Innovation Moves Our Profession Forward

In a previous post I had a some fun pointing out some obsolete tools and technologies that were no longer important to the work of librarians. You must have had some fun with it as well. That post remains the most commented on one we’ve written here at ACRLog. Readers shared examples of their own obsolete equipment, technologies and techniques. By looking back we collectively measured the great leaps and bounds by which our work has evolved. We might likewise measure our progress by examining how innovation has changed what we do and how we do it.

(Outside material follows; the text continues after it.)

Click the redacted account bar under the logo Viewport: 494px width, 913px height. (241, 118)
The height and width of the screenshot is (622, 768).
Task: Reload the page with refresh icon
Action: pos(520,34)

Knowledge@Wharton published their list of the top 30 innovations of the last 30 years. I was struck by the ones that dramatically transformed my work since I first entered the profession in 1978. What didn’t I have then? No computer (#2). No Internet or Web (#1). No email (#4). No cell phone (#3). No GUI (#21). How did we ever manage? Just those few innovations alone have revolutionized and forever altered librarianship. Sorry gaming librarians – video games didn’t even make the list – but social networking did (#20).

At its most basic and fundamental foundations the library is about acquiring, storing, organizing and disseminating information/content. Every one of these functions is radically altered by just these four innovations. It is difficult to even imagine what new and future innovations will change our work in the next 20 or 30 years. Perhaps in just the next 10 years we’ll see as much innovative technology change as we did in the past 30. Electronic ink and foldable computer screens. Personal intelligent assistants. Advanced virtual world simulations. Ubiquitous VoIP integrated into digital technologies. Oh yeah, flying cars! These and other technology innovations stand poised to even more radically change the nature of library work. Well, maybe not the flying cars. There’s much to look forward to in our profession and the ways in which we’ll harness the innovations of the future to better serve our user communities.